I once read this beautiful phrase: “Solo traveling is the greatest gift that anyone, especially a woman, can give herself!” (Kristin Addis, Conquering Mountains)
Why would anybody see solo traveling as a gift to oneself? Because when you travel alone you learn an incredible amount about three things: yourself, other people and other cultures. All three are extremely valuable for you and will help you in your future life.
Traveling helps you to find out what you really want in life. You will meet a new version of yourself who is able to do things you never even considered. You will see that you can overcome fears and dare to be happy. In the end, you will be able to enjoy the time that you have with yourself even if you are normally not that kind of person.
You will constantly meet new people. You will make friends and learn what friendship can mean if you are not seeing each other every other day. So let me tell you: If you don’t want to be alone, you won’t be. But you should know that this is pretty much based on your decisions more than anything else. If you don’t want to meet new people, you won’t.
You will learn that there is a whole new world of cultures to discover that have nothing to do with the culture you grew up in. Those other cultures will enrich you by adding to your existing cultural knowledge.
Additionally, when solo traveling, you can decide on your own where to go, what to do and setting your own budget. When you are traveling with other people you will always reach a point where somebody needs to compromise. Let me give you an example:
In 2014, I was in Argentina. Patagonia and Tierra del Fuego were really high on my bucket list, so I took the night bus from Buenos Aires to Puerto Madryn. Although there are websites to search for bus connections in Argentina, they didn’t work well, so I couldn’t see the prices for traveling further south. When I asked for the prices in Puerto Madryn, I couldn’t believe what they told me: Almost 200 Euro to go to Ushuaia – the southernmost city in the world. At that time, I was traveling with a German couple. Together we decided to skip Ushuaia and just go to El Calafate, heading over Bariloche to Santiago de Chile from there.
This was the only time I was convinced by somebody else to do something other than what I had planned, and it’s the only decision that I deeply regret. That was the moment that I knew I wanted to travel solo for the rest of my trip.
Here are some more reasons to travel alone:
Get Out of Your Comfort Zone!
When you pack your bag and head into this beautiful world by yourself, you will encounter many situations that you wouldn’t if you staved at home on your couch. You will push yourself and your body in ways that you never expected before. In this way, you will discover the real you. How far can you go? When do you really feel alive? You will learn all that just by leaving your cocoon of safety’ and commodities.
Do you know the feeling when you take a decision because you think that others expect you to? Can you imagine how it feels when you are 100% independent, taking your own decisions and not being judged by others? Let me tell you that it is even better than you might expect!

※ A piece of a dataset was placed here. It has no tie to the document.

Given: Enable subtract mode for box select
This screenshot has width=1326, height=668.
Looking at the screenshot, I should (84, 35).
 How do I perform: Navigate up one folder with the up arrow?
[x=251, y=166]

For me, the best thing about solo traveling is that I really learned what is good for me, what I desire and what I need. For example, I found out that I love hiking but my body doesn’t. As I realized that I’m not made for real hiking trips, I try to only do short ones. Another good example is that I don’t like to go out at night. There are two reasons for this:
- I don’t drink alcohol and I hate to be the only “boring’’ person in the room. So, I just avoid parties where people don’t do anything other than drink.
- I know that my body needs a bit more sleep than most other people. I need to rest and not stay up long, otherwise I feel exhausted.

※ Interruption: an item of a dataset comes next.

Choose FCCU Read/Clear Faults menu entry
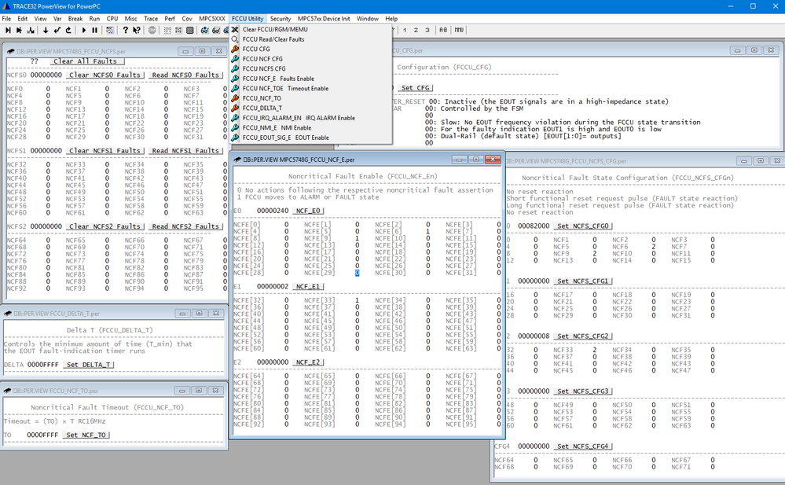This screenshot has height=485, width=785. click(x=273, y=39)
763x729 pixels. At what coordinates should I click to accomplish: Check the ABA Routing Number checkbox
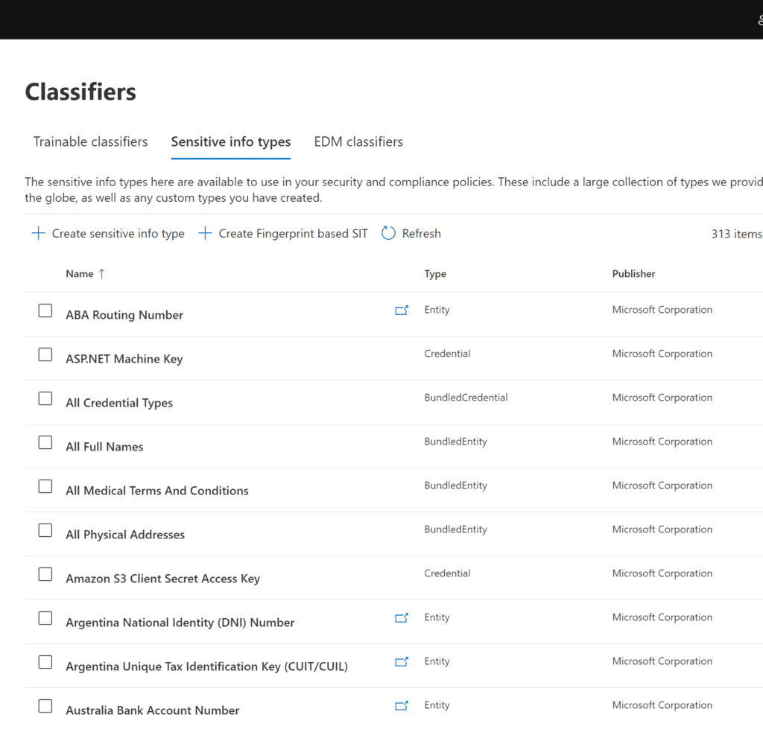tap(45, 311)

For years, I was trying to change, because I wanted to be involved in those party groups. I stayed up when I knew that people were going to a party. Now I know that there is nothing wrong – quite the contrary – with listening to what your body is telling you.
Meet Other Travelers!
There is nothing like meeting like-minded people. In the beginning of my life of travels, I really enjoyed meeting other backpackers and chatting with them about travel plans, places they’ve been to, places they recommend, or about the emotional side of solo traveling.
This changed after a while, because now I feel the need to meet people who are also working while on the road. So, instead of trying to meet other backpackers in hostels, I go to digital nomad hotspots (like Tarifa and Las Palmas in Europe, and Koh Lanta and Chiang Mai in South East Asia) and search for places where I can meet other nomads, usually Coworking Spaces or cafes with fast Wi-Fi.
My advice: Find out what travel type you enjoy and try to meet travelers with the same interests. Try to understand where you can find them and go there with the intention of networking.
One essential thing about solo traveling is that you are free to connect to locals. There is no better way to get to know a place, the culture of a country or the special habits of people in the region where you’re staying. I know many travelers who prefer meeting locals over meeting other travelers. A good and easy way to do this is using Couchsurfing or Airbnb, depending on your budget. These allow you to stay with locals and, therefore, connect with them from the moment you arrive in a new place.
In any case, spending time with locals and learning about them will enrich your travels so much that you will begin to understand travelers who say that connecting with locals is the main reason they love to travel.
My advice: If you don’t want to stay with locals, you can still search for local events or meetups. On Couchsurfing they have a special section with meetups. Another good option is meetup.com – a platform for meet ups of any field of interest where everybody can post meetups for any region.